(Beginning of Extracted material)

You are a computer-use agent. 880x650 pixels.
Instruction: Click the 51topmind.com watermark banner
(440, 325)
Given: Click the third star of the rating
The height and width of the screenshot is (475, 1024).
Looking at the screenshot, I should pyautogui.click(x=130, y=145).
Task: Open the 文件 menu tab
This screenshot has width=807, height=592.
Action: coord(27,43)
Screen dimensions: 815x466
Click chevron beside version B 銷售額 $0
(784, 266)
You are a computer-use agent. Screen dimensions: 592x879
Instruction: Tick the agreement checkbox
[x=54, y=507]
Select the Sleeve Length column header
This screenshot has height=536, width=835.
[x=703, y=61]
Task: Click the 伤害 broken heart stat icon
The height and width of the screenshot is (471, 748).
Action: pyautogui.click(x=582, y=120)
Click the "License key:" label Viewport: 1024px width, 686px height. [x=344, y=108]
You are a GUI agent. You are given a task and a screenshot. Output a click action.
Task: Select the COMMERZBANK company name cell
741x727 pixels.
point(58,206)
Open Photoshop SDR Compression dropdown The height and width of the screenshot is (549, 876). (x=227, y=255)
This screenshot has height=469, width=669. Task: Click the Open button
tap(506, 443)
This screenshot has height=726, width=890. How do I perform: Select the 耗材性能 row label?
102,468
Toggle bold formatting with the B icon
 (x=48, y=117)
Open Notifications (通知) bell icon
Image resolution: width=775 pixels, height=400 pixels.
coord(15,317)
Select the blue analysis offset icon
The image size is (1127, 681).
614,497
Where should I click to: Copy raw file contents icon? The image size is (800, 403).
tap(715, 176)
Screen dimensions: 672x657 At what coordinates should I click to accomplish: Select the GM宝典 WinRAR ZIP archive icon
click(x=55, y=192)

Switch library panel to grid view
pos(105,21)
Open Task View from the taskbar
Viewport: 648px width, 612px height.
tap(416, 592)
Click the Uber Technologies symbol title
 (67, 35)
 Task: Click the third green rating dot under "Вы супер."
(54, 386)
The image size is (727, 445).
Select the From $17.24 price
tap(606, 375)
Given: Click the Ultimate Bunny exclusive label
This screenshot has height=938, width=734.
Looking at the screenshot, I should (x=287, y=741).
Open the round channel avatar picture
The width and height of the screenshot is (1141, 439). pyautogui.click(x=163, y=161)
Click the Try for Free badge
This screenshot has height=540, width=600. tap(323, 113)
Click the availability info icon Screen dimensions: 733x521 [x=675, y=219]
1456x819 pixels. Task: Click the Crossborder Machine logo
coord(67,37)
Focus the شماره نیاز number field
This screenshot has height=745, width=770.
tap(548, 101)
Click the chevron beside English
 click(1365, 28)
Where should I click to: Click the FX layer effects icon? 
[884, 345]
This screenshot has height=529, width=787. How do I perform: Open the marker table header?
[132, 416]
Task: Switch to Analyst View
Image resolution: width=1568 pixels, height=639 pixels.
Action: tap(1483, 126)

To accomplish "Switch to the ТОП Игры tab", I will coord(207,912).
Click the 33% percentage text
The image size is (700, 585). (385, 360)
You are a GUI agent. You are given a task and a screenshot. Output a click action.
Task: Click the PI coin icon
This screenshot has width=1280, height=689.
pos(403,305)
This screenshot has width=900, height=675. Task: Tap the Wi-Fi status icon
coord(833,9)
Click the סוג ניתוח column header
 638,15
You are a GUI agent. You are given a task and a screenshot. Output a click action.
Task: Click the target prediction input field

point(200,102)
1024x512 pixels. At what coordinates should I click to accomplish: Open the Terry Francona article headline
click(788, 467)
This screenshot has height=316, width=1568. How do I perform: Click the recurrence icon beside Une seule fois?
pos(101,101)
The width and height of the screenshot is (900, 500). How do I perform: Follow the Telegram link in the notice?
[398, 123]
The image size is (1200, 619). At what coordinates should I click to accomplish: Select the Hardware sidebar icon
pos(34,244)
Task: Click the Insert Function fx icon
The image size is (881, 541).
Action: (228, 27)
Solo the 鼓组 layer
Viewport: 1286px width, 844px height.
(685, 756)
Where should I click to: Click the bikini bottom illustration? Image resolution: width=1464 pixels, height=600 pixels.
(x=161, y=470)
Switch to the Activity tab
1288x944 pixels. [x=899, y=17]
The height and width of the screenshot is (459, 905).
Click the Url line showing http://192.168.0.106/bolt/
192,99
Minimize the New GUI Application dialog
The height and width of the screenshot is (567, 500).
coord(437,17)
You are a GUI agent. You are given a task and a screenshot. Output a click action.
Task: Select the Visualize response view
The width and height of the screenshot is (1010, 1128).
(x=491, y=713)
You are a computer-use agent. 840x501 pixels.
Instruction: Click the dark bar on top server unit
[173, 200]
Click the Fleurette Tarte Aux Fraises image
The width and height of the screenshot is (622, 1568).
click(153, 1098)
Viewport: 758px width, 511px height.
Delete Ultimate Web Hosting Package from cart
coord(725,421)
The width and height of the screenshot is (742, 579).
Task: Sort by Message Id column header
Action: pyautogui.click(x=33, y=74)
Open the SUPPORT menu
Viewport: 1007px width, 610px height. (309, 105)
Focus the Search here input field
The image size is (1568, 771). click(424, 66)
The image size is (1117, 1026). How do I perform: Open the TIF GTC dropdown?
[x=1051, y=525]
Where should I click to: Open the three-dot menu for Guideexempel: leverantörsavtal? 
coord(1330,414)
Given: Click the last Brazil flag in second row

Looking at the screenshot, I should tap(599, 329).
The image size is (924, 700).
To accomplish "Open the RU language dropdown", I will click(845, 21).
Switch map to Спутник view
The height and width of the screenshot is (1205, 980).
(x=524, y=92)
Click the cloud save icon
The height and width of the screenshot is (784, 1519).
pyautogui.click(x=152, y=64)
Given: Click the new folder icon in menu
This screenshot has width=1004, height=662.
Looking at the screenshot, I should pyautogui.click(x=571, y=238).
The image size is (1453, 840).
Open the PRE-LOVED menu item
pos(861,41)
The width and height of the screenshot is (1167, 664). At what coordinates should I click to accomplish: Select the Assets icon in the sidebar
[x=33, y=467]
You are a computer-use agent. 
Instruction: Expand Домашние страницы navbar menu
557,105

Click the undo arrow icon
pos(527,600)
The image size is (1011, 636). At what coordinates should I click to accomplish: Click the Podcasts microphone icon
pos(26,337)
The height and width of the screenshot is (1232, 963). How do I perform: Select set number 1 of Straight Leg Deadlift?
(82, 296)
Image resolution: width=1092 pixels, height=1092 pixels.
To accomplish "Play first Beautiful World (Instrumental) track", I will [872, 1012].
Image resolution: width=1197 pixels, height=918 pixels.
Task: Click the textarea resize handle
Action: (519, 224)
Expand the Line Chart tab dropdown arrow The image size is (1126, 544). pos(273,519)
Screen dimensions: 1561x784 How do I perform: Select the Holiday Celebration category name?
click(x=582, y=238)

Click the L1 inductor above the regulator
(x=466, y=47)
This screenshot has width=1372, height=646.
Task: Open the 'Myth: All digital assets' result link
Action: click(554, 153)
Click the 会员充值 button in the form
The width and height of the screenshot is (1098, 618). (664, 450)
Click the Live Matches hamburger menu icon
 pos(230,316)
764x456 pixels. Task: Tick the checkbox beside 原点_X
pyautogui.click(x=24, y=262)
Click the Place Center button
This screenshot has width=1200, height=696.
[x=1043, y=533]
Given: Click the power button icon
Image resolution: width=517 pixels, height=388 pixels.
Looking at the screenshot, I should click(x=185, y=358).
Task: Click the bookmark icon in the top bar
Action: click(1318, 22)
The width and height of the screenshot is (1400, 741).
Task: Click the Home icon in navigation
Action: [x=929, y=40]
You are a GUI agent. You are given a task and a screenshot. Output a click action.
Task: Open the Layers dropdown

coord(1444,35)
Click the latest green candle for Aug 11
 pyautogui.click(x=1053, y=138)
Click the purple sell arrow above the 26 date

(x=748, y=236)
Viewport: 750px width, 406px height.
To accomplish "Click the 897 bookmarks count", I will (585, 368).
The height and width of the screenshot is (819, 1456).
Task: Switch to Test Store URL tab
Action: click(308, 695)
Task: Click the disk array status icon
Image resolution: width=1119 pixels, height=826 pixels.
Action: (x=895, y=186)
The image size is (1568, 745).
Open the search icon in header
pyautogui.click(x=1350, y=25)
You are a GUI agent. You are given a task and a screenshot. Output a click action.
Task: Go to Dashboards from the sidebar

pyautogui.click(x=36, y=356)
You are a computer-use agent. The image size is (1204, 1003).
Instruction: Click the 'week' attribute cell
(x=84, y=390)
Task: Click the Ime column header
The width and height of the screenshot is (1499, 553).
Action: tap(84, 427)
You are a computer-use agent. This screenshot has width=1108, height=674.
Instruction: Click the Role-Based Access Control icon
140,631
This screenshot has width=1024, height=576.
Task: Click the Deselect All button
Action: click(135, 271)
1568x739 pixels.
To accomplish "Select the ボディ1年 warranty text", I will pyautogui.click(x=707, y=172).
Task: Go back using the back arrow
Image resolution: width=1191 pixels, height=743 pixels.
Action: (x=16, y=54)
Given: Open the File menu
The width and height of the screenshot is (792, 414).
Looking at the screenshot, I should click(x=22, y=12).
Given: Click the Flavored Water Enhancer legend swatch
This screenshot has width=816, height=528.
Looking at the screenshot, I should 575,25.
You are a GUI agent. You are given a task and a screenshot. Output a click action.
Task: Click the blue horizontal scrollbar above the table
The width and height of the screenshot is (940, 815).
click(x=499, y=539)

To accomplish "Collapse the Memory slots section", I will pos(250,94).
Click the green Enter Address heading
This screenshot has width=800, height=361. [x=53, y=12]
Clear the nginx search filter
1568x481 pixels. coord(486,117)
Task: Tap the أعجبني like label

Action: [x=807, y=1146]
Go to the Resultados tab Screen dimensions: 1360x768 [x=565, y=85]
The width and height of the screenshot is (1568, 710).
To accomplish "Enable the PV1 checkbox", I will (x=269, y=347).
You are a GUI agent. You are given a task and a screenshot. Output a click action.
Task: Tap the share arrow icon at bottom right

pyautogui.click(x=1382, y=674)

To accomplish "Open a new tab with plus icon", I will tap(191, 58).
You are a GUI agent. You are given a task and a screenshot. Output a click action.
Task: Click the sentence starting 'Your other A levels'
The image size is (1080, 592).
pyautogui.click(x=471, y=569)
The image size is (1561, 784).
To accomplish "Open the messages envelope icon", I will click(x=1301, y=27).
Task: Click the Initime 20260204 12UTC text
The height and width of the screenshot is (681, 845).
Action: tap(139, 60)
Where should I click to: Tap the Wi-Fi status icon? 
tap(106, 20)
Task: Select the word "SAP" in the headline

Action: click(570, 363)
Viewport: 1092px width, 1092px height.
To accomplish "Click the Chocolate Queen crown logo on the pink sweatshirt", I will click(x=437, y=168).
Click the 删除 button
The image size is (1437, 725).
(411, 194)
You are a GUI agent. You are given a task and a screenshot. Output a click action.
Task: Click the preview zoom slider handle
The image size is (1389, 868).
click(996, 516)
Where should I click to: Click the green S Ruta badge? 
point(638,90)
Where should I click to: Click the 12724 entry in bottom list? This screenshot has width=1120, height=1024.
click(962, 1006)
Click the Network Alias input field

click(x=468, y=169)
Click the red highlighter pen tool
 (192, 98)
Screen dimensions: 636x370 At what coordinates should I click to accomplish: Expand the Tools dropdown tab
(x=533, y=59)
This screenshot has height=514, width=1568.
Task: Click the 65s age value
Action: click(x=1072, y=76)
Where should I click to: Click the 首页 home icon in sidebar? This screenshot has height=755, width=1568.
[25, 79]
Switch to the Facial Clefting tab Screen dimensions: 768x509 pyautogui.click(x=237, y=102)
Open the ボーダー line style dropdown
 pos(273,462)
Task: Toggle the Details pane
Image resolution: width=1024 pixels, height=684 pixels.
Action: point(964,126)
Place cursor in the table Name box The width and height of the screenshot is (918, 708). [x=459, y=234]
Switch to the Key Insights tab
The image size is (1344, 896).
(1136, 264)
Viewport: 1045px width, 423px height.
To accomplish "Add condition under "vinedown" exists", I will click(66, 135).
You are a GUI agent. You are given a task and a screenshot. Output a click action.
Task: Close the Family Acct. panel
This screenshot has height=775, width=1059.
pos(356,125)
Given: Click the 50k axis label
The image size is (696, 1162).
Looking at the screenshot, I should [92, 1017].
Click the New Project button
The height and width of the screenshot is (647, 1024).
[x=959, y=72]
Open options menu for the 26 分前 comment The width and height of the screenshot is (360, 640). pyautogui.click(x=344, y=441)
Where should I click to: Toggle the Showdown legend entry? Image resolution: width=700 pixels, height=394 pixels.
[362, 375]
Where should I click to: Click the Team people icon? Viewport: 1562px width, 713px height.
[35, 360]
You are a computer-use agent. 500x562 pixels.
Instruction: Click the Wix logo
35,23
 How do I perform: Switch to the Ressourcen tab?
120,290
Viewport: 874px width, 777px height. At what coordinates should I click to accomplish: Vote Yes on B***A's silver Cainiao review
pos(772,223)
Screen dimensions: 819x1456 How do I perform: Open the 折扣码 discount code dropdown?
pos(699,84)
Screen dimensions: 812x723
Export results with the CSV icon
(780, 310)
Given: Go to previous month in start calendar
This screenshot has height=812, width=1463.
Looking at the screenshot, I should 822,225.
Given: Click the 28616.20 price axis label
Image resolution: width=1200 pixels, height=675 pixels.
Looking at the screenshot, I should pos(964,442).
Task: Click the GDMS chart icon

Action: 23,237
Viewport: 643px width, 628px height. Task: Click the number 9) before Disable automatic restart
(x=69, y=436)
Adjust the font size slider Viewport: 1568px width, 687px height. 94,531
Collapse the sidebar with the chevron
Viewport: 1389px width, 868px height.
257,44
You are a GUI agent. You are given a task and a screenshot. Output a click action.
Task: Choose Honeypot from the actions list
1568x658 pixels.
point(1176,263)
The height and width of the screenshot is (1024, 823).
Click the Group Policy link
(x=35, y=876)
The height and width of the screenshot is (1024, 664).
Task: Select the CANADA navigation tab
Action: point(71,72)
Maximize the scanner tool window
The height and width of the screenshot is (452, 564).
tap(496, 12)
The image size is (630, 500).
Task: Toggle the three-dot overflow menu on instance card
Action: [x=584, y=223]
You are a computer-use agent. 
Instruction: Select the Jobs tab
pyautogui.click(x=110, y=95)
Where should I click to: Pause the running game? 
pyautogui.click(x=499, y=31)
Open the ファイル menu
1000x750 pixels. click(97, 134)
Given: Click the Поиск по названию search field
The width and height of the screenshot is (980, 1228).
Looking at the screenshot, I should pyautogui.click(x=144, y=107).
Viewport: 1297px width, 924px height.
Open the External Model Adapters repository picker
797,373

(End of Extracted material)

Repeat only the lines above, from the first line of the entries through the line that contains "Given: Click the Ultimate", including both ends.

#### Your solution:
You are a computer-use agent. 880x650 pixels.
Instruction: Click the 51topmind.com watermark banner
(440, 325)
Given: Click the third star of the rating
The height and width of the screenshot is (475, 1024).
Looking at the screenshot, I should pyautogui.click(x=130, y=145).
Task: Open the 文件 menu tab
This screenshot has width=807, height=592.
Action: coord(27,43)
Screen dimensions: 815x466
Click chevron beside version B 銷售額 $0
(784, 266)
You are a computer-use agent. Screen dimensions: 592x879
Instruction: Tick the agreement checkbox
[x=54, y=507]
Select the Sleeve Length column header
This screenshot has height=536, width=835.
[x=703, y=61]
Task: Click the 伤害 broken heart stat icon
The height and width of the screenshot is (471, 748).
Action: pyautogui.click(x=582, y=120)
Click the "License key:" label Viewport: 1024px width, 686px height. [x=344, y=108]
You are a GUI agent. You are given a task and a screenshot. Output a click action.
Task: Select the COMMERZBANK company name cell
741x727 pixels.
point(58,206)
Open Photoshop SDR Compression dropdown The height and width of the screenshot is (549, 876). (x=227, y=255)
This screenshot has height=469, width=669. Task: Click the Open button
tap(506, 443)
This screenshot has height=726, width=890. How do I perform: Select the 耗材性能 row label?
102,468
Toggle bold formatting with the B icon
 (x=48, y=117)
Open Notifications (通知) bell icon
Image resolution: width=775 pixels, height=400 pixels.
coord(15,317)
Select the blue analysis offset icon
The image size is (1127, 681).
614,497
Where should I click to: Copy raw file contents icon? The image size is (800, 403).
tap(715, 176)
Screen dimensions: 672x657 At what coordinates should I click to accomplish: Select the GM宝典 WinRAR ZIP archive icon
click(x=55, y=192)

Switch library panel to grid view
pos(105,21)
Open Task View from the taskbar
Viewport: 648px width, 612px height.
tap(416, 592)
Click the Uber Technologies symbol title
 (67, 35)
 Task: Click the third green rating dot under "Вы супер."
(54, 386)
The image size is (727, 445).
Select the From $17.24 price
tap(606, 375)
Given: Click the Ultimate Bunny exclusive label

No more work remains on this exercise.